Task brief: Exactly the lines below, starting with the one containing "1213x980 pixels." and going on through the one containing "the blue move/pan", must be reproduced, both ends included, and no pictures with them.

Supplied entries:
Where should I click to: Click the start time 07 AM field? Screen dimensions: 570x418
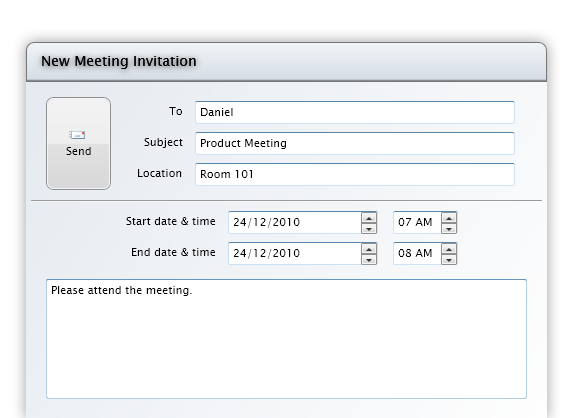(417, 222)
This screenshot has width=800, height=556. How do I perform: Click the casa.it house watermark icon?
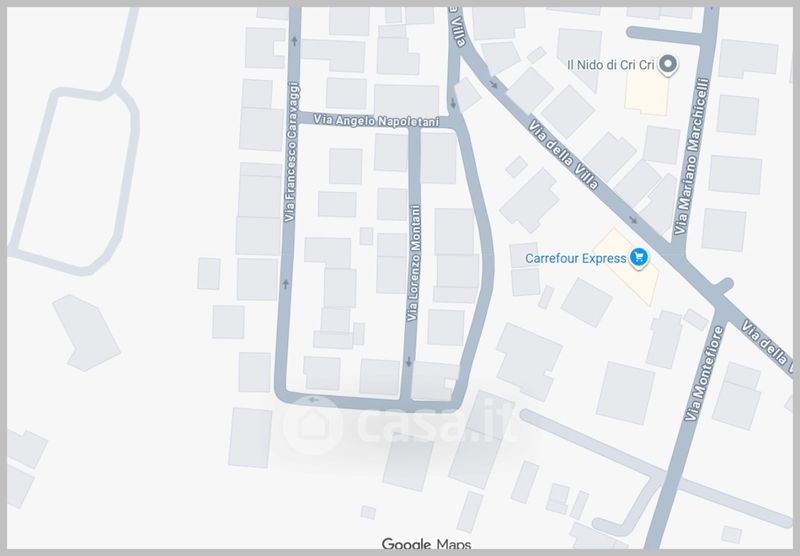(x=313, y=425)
...
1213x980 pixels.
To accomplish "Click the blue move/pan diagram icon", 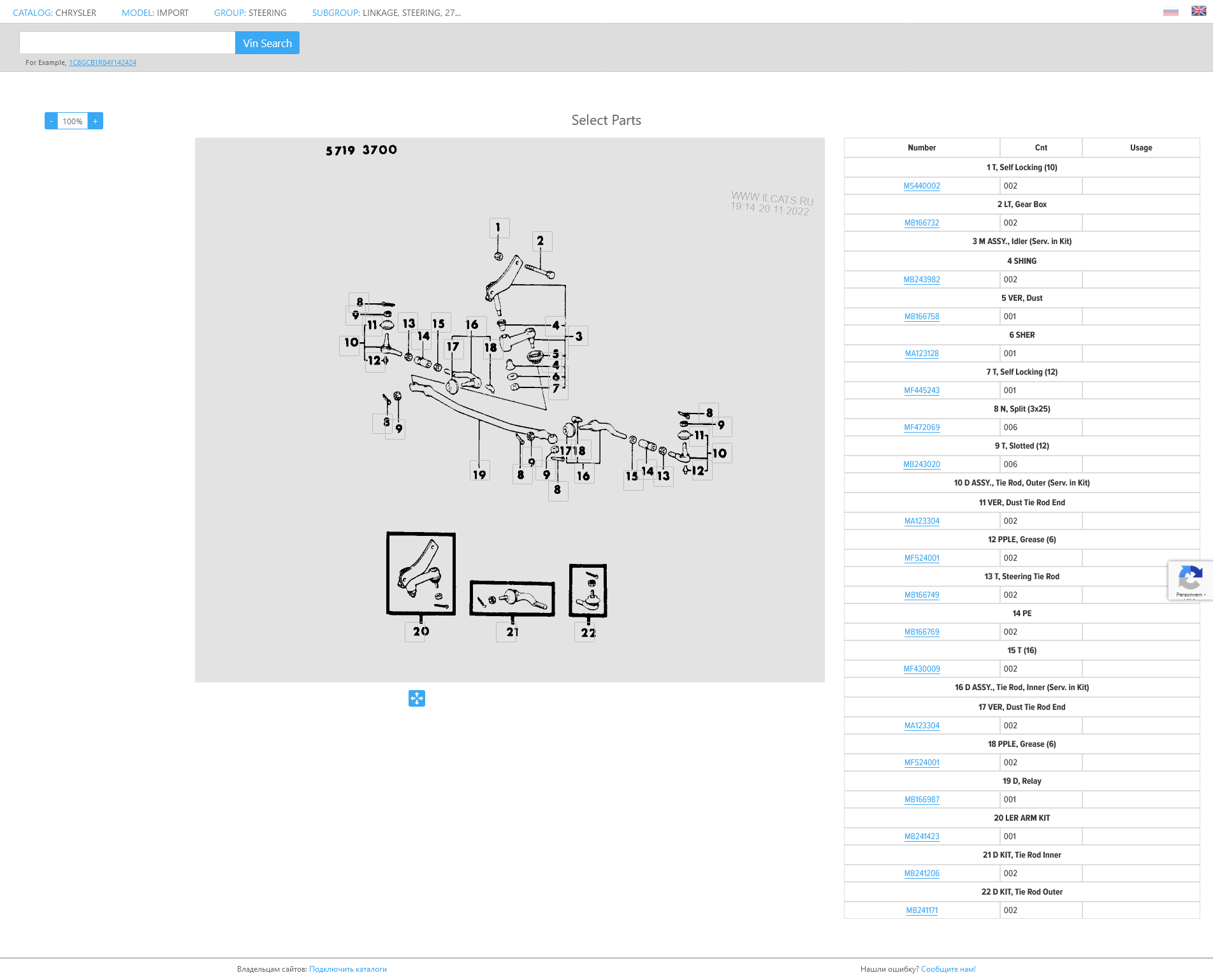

Solution to this task:
1213x980 pixels.
To accomplish "Click the blue move/pan diagram icon", 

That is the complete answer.